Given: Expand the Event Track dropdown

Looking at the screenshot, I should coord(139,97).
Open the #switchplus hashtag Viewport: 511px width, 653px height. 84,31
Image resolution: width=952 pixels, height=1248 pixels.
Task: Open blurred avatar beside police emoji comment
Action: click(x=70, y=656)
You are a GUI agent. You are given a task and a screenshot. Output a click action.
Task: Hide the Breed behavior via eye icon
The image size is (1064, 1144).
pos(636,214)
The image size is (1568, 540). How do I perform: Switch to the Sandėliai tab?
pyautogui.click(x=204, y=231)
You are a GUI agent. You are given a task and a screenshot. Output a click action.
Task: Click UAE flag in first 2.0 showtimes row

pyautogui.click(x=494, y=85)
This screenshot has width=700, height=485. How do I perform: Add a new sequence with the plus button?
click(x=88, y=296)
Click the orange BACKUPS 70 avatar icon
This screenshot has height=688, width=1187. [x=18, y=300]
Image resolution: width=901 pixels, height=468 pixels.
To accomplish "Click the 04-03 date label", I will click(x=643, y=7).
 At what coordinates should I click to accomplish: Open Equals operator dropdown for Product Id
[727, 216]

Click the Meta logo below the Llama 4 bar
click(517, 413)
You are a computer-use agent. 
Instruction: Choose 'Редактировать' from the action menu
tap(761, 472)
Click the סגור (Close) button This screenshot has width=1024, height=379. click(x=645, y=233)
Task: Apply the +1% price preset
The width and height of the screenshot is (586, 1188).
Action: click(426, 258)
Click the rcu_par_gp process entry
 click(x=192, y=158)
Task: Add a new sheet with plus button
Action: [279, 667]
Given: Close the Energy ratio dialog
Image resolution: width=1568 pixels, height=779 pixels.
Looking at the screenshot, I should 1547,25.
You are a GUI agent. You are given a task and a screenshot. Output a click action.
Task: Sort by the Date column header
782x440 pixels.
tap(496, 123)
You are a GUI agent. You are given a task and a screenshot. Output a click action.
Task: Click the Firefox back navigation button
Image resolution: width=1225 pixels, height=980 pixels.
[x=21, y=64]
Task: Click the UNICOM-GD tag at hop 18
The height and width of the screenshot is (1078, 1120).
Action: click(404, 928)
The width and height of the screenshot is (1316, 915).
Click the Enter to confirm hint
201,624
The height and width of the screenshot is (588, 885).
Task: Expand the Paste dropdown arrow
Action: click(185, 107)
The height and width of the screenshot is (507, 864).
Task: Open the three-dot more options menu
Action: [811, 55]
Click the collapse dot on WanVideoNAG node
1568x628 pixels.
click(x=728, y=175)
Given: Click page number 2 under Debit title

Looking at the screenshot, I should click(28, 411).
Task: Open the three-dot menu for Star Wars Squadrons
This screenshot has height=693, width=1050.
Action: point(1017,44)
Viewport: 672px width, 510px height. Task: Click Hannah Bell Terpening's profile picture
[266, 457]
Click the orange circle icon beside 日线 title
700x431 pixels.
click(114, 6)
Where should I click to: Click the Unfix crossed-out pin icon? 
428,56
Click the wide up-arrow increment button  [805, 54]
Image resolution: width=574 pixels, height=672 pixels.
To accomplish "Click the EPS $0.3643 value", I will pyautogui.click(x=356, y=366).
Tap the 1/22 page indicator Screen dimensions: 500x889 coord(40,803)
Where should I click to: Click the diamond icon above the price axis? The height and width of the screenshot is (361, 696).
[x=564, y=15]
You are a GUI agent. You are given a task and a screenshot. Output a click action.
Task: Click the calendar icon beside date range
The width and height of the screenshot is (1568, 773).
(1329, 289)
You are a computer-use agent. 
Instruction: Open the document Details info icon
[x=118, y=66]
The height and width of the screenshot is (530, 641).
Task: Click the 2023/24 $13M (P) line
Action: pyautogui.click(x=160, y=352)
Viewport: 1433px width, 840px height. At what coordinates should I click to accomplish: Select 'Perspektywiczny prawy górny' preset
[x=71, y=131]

□ □ □ □ □ □ □

In full and without alteration, retype the entries above.

Given: Expand the Event Track dropdown

Looking at the screenshot, I should coord(139,97).
Open the #switchplus hashtag Viewport: 511px width, 653px height. 84,31
Image resolution: width=952 pixels, height=1248 pixels.
Task: Open blurred avatar beside police emoji comment
Action: click(x=70, y=656)
You are a GUI agent. You are given a task and a screenshot. Output a click action.
Task: Hide the Breed behavior via eye icon
The image size is (1064, 1144).
pos(636,214)
The image size is (1568, 540). How do I perform: Switch to the Sandėliai tab?
pyautogui.click(x=204, y=231)
You are a GUI agent. You are given a task and a screenshot. Output a click action.
Task: Click UAE flag in first 2.0 showtimes row

pyautogui.click(x=494, y=85)
This screenshot has width=700, height=485. How do I perform: Add a new sequence with the plus button?
click(x=88, y=296)
Click the orange BACKUPS 70 avatar icon
This screenshot has height=688, width=1187. [x=18, y=300]
Image resolution: width=901 pixels, height=468 pixels.
To accomplish "Click the 04-03 date label", I will click(x=643, y=7).
 At what coordinates should I click to accomplish: Open Equals operator dropdown for Product Id
[727, 216]

Click the Meta logo below the Llama 4 bar
click(517, 413)
You are a computer-use agent. 
Instruction: Choose 'Редактировать' from the action menu
tap(761, 472)
Click the סגור (Close) button This screenshot has width=1024, height=379. click(x=645, y=233)
Task: Apply the +1% price preset
The width and height of the screenshot is (586, 1188).
Action: click(426, 258)
Click the rcu_par_gp process entry
 click(x=192, y=158)
Task: Add a new sheet with plus button
Action: [279, 667]
Given: Close the Energy ratio dialog
Image resolution: width=1568 pixels, height=779 pixels.
Looking at the screenshot, I should 1547,25.
You are a GUI agent. You are given a task and a screenshot. Output a click action.
Task: Sort by the Date column header
782x440 pixels.
tap(496, 123)
You are a GUI agent. You are given a task and a screenshot. Output a click action.
Task: Click the Firefox back navigation button
Image resolution: width=1225 pixels, height=980 pixels.
[x=21, y=64]
Task: Click the UNICOM-GD tag at hop 18
The height and width of the screenshot is (1078, 1120).
Action: click(404, 928)
The width and height of the screenshot is (1316, 915).
Click the Enter to confirm hint
201,624
The height and width of the screenshot is (588, 885).
Task: Expand the Paste dropdown arrow
Action: click(185, 107)
The height and width of the screenshot is (507, 864).
Task: Open the three-dot more options menu
Action: [811, 55]
Click the collapse dot on WanVideoNAG node
1568x628 pixels.
click(x=728, y=175)
Given: Click page number 2 under Debit title

Looking at the screenshot, I should click(28, 411).
Task: Open the three-dot menu for Star Wars Squadrons
This screenshot has height=693, width=1050.
Action: point(1017,44)
Viewport: 672px width, 510px height. Task: Click Hannah Bell Terpening's profile picture
[266, 457]
Click the orange circle icon beside 日线 title
700x431 pixels.
click(114, 6)
Where should I click to: Click the Unfix crossed-out pin icon? 
428,56
Click the wide up-arrow increment button  [805, 54]
Image resolution: width=574 pixels, height=672 pixels.
To accomplish "Click the EPS $0.3643 value", I will pyautogui.click(x=356, y=366).
Tap the 1/22 page indicator Screen dimensions: 500x889 coord(40,803)
Where should I click to: Click the diamond icon above the price axis? The height and width of the screenshot is (361, 696).
[x=564, y=15]
You are a GUI agent. You are given a task and a screenshot. Output a click action.
Task: Click the calendar icon beside date range
The width and height of the screenshot is (1568, 773).
(1329, 289)
You are a computer-use agent. 
Instruction: Open the document Details info icon
[x=118, y=66]
The height and width of the screenshot is (530, 641).
Task: Click the 2023/24 $13M (P) line
Action: pyautogui.click(x=160, y=352)
Viewport: 1433px width, 840px height. At what coordinates should I click to accomplish: Select 'Perspektywiczny prawy górny' preset
[x=71, y=131]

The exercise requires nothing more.